Julianna is making a rectangular garden in her backyard. She has plotted three of the corners on the coordinate plane.
A. Find the coordinates of the last corner of the garden.
B. Determine the length and width of the garden using absolute value.
C.Julianna bought 45 feet of fencing to go around the edge of the garden. If each unit in the coordinate plane represents 1 foot, does Julianna have enough fencing for the garden? Be sure to explain your answer.
PLEASE HELP
If you sketch it out...you see the last co-ordinate must be 7 units up from the -8 since there are 7 units between -2 and 5
So the last coordinate must be (-2, -1)
Ms. Pi, thank you!!!
i need answerss i am just being introduced to this so idk how this even works so give me a answer to b and c and i will find out how u got the answer using my notebook
Ms Pi, the first 3 are (-2,-8) (5,-2) and (5,5)
To find the coordinates of the last corner of the garden, we need to understand that a rectangular garden has opposite corners with the same x-coordinate and same y-coordinate.
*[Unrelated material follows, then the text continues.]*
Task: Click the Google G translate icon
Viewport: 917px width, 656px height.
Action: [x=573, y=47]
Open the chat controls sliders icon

Let's say the three plotted corners have the coordinates (x1, y1), (x2, y2), and (x3, y3).
A. To find the x-coordinate of the last corner, we need to identify the x-coordinate that is missing among the three plotted corners. We can do this by comparing the x-coordinates of the three corners. If we find two x-coordinates that are the same, then the missing x-coordinate is the other one. The same logic applies to finding the y-coordinate.
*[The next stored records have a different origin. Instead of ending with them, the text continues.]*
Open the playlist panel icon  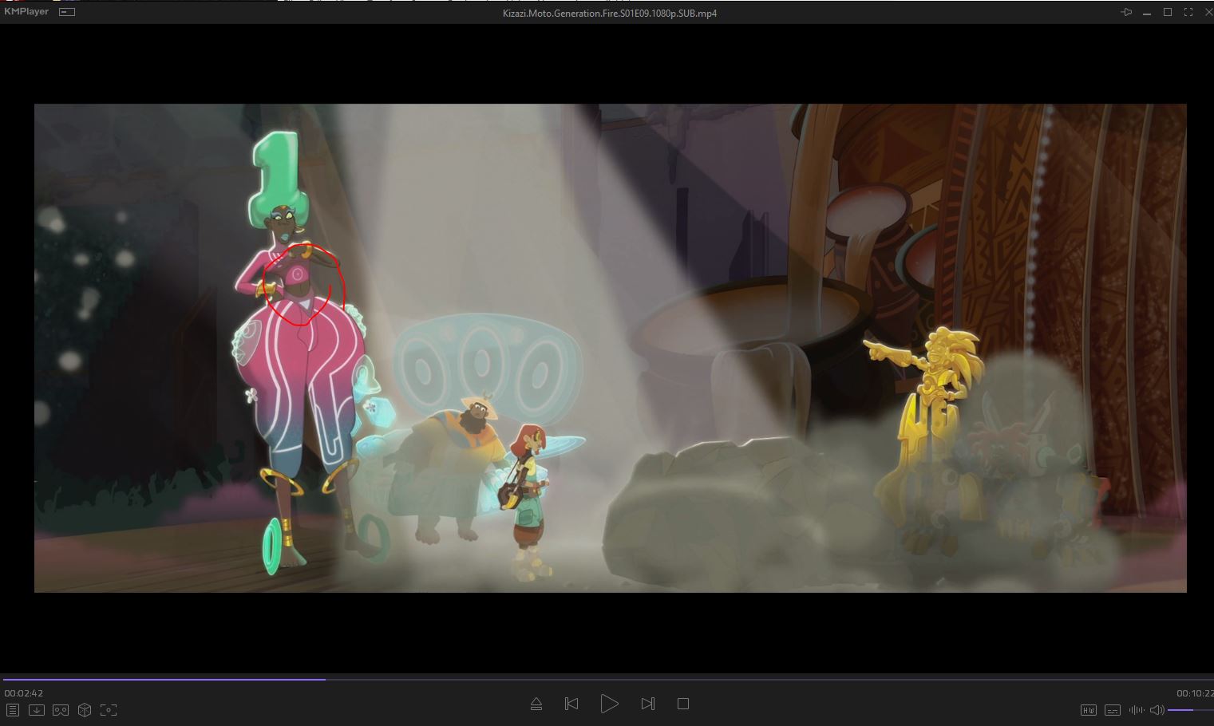(x=12, y=710)
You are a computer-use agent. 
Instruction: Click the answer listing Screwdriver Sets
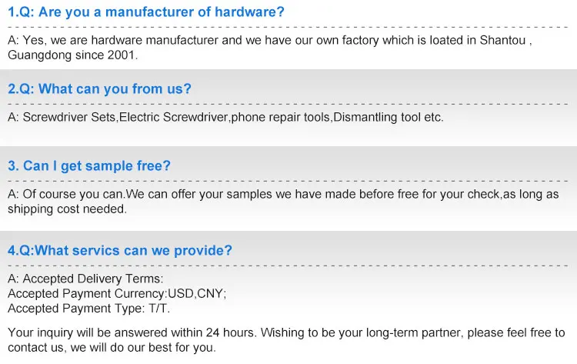225,118
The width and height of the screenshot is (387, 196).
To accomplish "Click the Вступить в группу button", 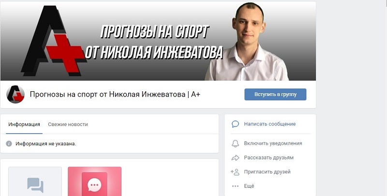I will coord(275,94).
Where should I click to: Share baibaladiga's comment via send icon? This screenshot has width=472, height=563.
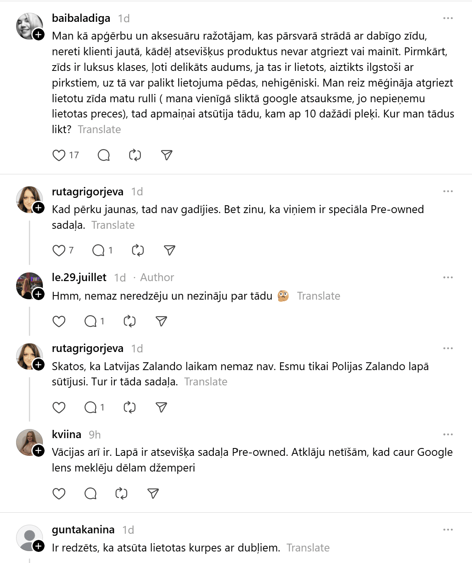pos(167,155)
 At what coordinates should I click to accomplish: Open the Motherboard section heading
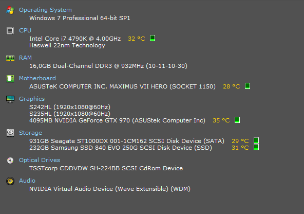[x=37, y=78]
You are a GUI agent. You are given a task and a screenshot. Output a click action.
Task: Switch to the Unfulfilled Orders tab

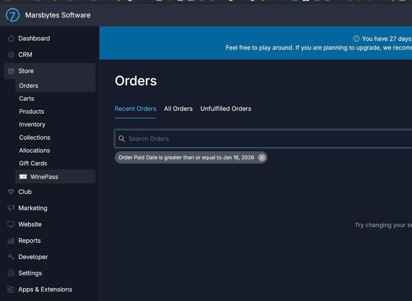[x=226, y=109]
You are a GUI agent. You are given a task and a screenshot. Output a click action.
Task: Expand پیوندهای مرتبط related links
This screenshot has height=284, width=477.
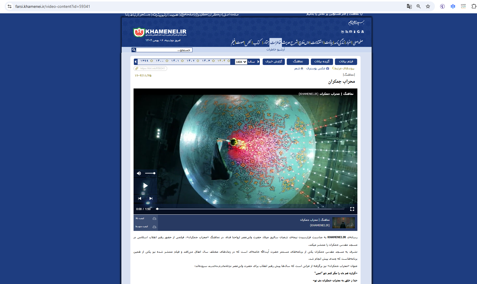[344, 68]
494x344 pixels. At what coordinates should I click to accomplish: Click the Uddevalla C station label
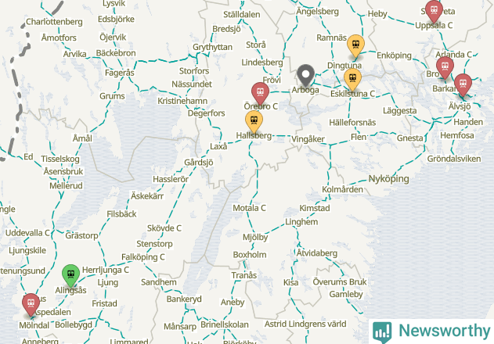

B. Once we have all four corners of the rectangle, we can determine the length and width of the garden using the absolute value. The length will be the difference between the x-coordinates of the two corners, and the width will be the difference between the y-coordinates of the two corners. By taking the absolute value, we ensure that the length and width are positive values.
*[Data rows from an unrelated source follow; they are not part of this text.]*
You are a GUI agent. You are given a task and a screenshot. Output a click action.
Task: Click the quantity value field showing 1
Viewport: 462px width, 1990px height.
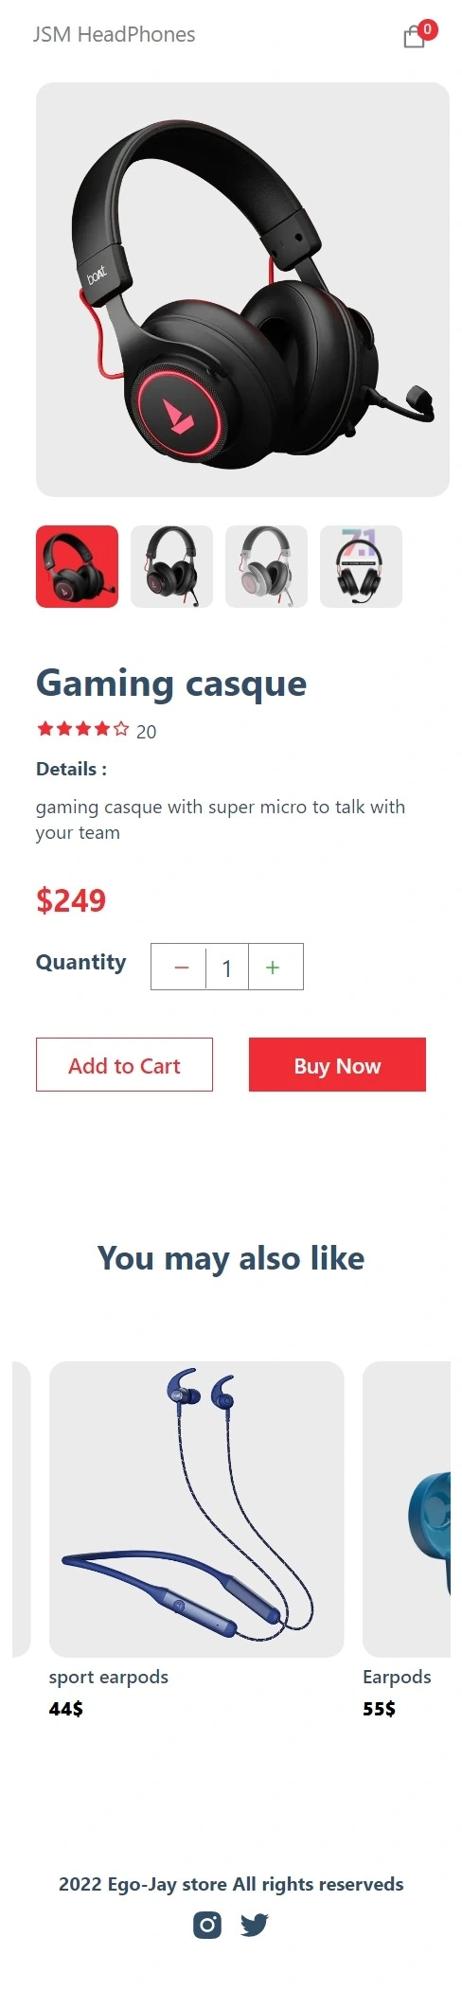pos(227,968)
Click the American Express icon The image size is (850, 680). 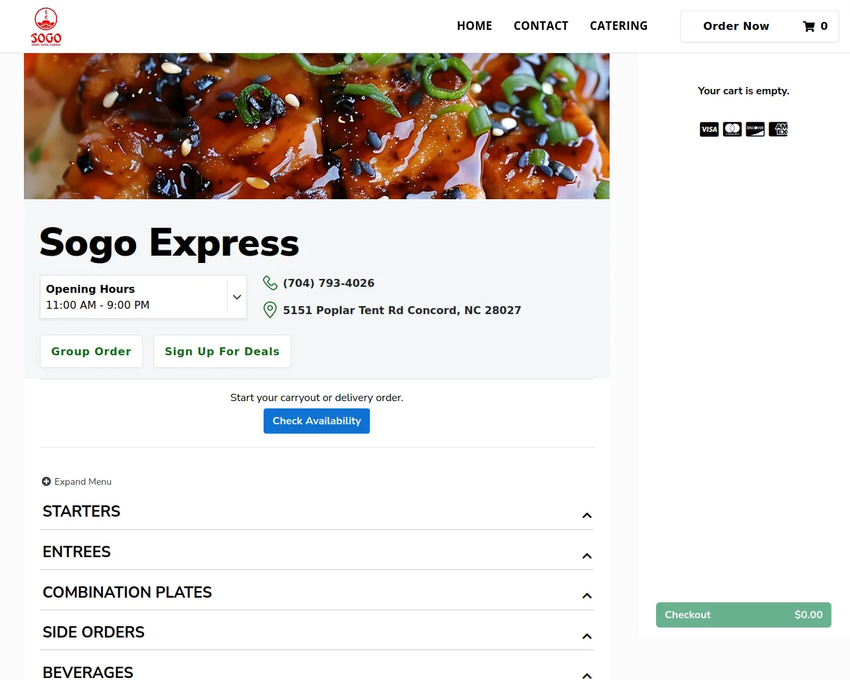[x=778, y=129]
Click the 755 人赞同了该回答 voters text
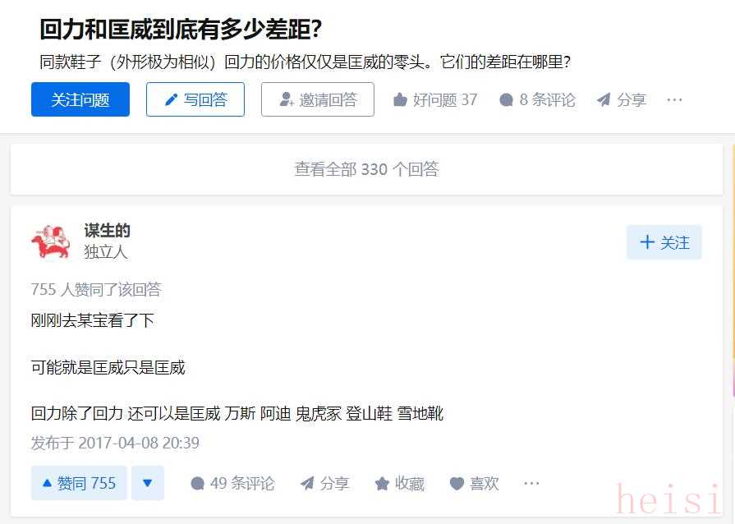The width and height of the screenshot is (735, 524). tap(96, 289)
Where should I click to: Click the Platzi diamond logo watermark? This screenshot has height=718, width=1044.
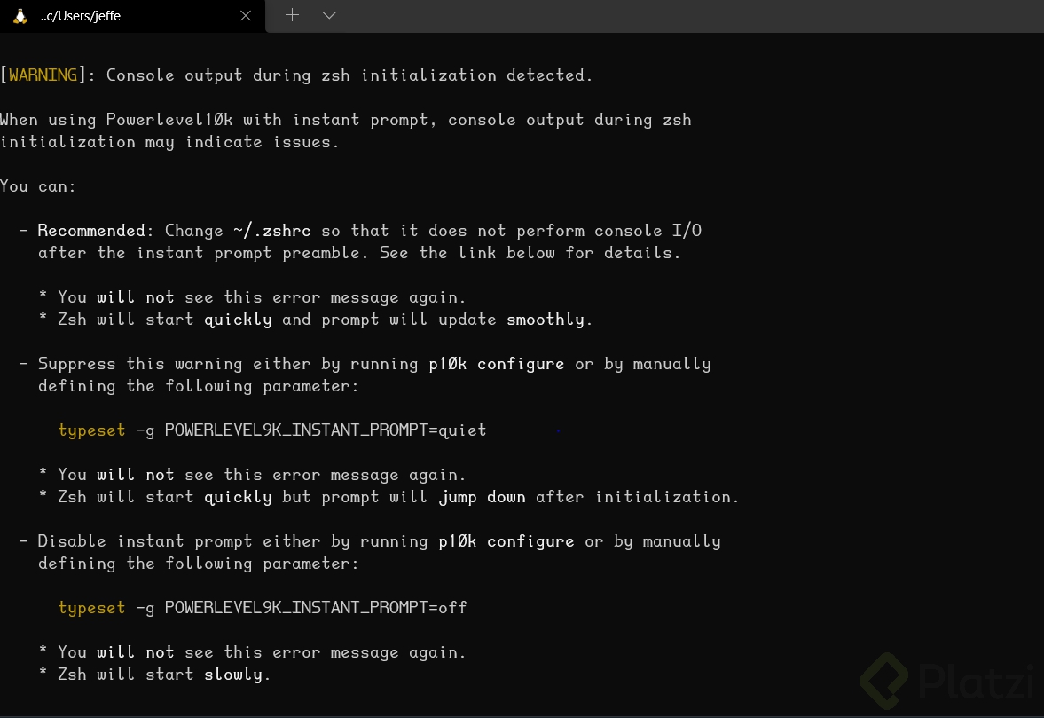pos(884,681)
C. To determine if Julianna has enough fencing for the garden, we need to calculate the perimeter of the garden. The formula for the perimeter of a rectangle is P = 2 * (length + width). After calculating the perimeter using the values obtained in part B, we can compare it to the amount of fencing Julianna bought, which is 45 feet. If the calculated perimeter is less than or equal to 45 feet, Julianna has enough fencing. If it is greater than 45 feet, she does not have enough fencing.